The graphics look great for Wii standards, but the models to me are the most impressive part visually. For instance Daniel Craig’s model looks exactly like the actor and in all cutscenes the characters dialogue matched well with the spoken voice work. Each location is polished to near perfection, but I did feel some of the textures were a little plain in certain areas of the game. Certain maps are more detailed than others, but it is really hard to pay attention to the walls being perfectly detailed anyway as the action and music seems to take the forefront of the experience.
Speaking of music, I found the soundtrack to be excellent. Goldeneye is constantly playing melodies throughout the story mode, and this is pulled off without a hitch and gives each area a level of atmosphere throughout the whole game. If you are a fan of the classic, you will hear many familiar themes play and as the action picks up, so does the intensity of the music, making it easy to get pulled into the gameplay and onto the edge of your seat. The opening cutscene with the credits rolling truly set the mood for the whole game and instead of getting poorer in quality, the game stayed on that platform the whole way through. Sound effects all sound as they should, but voice acting is another element that added a lot of depth to the story and helped make it feel fresh and modern. Judi Dench and Daniel Craig as well as all of the other voice talent included did a spectacular job at giving each character a personality. I was honestly surprised at the level presentation value that went into the title, but it was all welcome as it added that much more depth to each element of gameplay.
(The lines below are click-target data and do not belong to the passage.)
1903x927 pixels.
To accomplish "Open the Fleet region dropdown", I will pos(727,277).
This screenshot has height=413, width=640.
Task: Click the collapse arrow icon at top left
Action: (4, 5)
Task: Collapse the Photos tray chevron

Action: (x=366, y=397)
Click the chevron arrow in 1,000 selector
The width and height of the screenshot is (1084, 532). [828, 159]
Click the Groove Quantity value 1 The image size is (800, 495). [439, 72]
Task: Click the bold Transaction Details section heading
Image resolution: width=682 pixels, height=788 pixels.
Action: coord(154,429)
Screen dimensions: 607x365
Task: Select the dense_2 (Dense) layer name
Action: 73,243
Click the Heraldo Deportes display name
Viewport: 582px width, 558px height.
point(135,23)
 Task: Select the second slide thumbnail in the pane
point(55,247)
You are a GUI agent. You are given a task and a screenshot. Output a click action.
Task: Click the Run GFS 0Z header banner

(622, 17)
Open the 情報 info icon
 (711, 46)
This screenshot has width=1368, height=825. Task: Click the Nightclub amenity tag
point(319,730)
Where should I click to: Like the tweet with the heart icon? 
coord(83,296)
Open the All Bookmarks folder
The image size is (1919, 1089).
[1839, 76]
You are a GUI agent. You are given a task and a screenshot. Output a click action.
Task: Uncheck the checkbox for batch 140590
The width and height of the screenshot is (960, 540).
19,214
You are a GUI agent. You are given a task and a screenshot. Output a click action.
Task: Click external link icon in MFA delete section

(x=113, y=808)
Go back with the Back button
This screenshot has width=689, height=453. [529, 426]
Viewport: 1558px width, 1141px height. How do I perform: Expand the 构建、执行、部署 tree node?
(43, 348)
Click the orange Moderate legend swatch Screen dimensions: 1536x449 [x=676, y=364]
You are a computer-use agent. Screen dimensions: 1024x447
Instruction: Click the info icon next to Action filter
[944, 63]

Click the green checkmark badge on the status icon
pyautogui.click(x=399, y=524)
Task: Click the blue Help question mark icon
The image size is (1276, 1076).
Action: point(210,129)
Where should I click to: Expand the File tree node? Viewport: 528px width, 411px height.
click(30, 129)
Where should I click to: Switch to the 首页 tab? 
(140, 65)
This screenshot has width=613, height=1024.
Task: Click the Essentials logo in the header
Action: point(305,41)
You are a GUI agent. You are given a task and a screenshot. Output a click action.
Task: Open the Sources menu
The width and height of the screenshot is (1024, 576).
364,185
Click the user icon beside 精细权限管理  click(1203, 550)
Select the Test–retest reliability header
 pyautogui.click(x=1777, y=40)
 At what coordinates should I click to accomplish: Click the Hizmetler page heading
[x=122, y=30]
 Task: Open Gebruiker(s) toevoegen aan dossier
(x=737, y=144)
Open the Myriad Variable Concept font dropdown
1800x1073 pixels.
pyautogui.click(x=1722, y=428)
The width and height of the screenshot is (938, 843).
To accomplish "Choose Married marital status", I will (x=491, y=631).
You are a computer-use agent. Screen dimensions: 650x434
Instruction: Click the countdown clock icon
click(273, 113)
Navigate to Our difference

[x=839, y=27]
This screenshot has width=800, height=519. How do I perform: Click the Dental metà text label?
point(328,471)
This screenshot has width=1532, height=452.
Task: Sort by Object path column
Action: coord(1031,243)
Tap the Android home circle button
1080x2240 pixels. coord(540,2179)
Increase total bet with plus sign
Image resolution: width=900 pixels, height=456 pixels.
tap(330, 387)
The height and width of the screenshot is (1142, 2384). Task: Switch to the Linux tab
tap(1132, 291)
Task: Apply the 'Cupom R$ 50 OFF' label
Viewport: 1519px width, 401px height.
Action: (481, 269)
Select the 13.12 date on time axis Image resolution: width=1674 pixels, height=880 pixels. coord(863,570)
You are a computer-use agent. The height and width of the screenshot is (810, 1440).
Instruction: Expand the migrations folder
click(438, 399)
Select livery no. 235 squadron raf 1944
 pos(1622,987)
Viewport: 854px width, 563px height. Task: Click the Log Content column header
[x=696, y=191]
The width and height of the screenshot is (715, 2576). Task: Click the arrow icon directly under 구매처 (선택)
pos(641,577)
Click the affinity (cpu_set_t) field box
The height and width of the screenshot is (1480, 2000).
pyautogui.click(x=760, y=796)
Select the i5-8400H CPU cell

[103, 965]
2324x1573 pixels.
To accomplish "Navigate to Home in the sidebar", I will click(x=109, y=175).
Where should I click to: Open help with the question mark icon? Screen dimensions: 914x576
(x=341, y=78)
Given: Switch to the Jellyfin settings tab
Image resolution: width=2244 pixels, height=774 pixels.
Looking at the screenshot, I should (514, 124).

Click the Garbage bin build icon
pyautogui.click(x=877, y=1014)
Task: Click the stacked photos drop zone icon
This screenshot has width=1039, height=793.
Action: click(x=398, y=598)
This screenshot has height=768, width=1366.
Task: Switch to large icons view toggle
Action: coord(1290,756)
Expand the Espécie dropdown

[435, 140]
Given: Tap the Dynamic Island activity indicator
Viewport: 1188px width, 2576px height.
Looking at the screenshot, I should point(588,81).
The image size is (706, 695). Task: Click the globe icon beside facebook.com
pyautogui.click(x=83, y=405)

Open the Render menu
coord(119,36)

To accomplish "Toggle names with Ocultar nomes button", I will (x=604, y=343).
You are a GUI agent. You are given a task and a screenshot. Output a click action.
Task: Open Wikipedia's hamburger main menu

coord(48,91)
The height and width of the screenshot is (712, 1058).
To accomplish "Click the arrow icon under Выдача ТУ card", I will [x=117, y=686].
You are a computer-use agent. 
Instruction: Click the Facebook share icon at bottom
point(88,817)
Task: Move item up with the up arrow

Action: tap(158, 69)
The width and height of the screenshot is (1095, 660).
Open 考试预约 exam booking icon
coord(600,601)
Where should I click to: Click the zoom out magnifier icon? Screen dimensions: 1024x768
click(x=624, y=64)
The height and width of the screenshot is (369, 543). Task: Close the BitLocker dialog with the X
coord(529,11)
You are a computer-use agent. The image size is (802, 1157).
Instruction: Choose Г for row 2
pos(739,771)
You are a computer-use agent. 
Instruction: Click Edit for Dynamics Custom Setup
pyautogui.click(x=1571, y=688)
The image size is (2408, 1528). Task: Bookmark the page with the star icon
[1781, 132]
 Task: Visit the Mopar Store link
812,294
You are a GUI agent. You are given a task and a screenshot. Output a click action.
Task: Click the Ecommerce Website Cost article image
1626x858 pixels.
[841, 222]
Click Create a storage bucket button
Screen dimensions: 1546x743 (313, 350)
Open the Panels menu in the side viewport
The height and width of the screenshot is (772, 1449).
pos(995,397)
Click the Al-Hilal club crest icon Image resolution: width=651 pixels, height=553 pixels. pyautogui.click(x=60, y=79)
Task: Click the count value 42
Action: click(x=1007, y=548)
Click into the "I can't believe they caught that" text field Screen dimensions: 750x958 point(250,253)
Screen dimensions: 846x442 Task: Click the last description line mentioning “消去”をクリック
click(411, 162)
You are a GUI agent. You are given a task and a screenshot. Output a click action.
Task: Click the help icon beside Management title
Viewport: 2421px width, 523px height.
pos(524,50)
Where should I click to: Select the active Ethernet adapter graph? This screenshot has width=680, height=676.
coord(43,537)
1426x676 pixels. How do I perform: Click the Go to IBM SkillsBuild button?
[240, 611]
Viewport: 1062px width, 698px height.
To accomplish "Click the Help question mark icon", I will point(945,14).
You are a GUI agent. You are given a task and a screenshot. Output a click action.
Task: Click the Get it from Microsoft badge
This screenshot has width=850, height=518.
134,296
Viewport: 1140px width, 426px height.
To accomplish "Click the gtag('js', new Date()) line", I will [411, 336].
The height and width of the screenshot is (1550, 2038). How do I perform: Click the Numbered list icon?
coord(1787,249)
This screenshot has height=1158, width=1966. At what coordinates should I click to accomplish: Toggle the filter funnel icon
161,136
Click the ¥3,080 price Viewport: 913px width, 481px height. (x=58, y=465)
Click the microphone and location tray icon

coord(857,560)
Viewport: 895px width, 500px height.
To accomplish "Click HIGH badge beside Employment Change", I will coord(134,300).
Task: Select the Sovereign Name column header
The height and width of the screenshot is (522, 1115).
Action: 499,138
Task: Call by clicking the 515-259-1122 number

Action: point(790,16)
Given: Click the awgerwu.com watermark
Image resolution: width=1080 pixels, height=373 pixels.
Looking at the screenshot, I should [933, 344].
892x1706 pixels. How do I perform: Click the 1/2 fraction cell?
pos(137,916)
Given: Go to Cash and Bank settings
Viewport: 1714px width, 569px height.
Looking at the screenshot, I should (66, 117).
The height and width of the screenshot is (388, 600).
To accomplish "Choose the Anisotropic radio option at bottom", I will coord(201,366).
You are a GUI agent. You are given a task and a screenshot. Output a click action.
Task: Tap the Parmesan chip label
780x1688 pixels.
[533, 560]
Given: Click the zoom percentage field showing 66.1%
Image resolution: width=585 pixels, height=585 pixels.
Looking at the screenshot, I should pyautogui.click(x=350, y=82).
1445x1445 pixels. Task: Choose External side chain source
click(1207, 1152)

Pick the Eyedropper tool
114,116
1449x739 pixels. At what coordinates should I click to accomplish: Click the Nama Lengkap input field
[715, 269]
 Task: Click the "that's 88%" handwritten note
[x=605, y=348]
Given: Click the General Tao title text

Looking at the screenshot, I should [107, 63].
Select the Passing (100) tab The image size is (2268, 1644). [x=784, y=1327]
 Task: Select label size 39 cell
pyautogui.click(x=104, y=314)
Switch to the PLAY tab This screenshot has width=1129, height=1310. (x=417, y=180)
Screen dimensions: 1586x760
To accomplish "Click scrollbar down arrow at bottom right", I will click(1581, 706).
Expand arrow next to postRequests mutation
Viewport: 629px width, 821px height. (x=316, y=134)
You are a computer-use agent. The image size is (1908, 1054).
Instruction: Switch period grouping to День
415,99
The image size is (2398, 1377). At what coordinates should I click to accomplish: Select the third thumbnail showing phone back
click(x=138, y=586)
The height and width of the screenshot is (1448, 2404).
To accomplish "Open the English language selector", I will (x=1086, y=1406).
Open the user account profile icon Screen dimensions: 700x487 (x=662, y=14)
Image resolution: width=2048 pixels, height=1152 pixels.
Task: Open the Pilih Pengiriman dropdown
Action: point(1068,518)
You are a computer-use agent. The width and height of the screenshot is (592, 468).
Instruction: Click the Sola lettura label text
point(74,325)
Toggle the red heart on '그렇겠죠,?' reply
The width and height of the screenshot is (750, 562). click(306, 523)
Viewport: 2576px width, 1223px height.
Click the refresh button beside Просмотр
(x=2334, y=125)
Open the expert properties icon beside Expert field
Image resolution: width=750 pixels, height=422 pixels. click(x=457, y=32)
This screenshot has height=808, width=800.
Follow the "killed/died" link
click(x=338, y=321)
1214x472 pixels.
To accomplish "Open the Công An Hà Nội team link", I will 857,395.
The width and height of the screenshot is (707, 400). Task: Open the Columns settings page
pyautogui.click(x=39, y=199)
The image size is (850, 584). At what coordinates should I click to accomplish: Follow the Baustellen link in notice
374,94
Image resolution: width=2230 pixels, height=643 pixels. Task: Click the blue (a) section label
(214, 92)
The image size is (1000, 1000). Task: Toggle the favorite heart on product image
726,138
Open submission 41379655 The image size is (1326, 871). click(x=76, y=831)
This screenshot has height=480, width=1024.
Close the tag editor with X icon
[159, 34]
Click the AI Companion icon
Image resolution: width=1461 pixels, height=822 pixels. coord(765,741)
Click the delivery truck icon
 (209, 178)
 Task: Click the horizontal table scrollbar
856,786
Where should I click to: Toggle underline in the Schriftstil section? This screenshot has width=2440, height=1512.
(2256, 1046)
If you are buying Goldeneye 007 to get the same experience as the Nintendo 64 version offered, this game is not for you. While it does recapture a lot of feel for the original in different ways, all of the work to modernize the classic more or less made it a whole new experience, which is not a bad thing. Multiplayer is still just as fun as it was 13 years ago, but with the added online mode, it was hard for me to put down the controller. Goldeneye does accomplish one thing that the previous version did as well, and that was to show off the full potential of the platform it was made for. With the different control schemes and sharp and smooth visuals, this game should set a blueprint for future first person shooters on the console and how they should play. Add in the high grade single player mode a spectacular in-game soundtrack, and this in my opinion is the first person shooter to own on the Wii.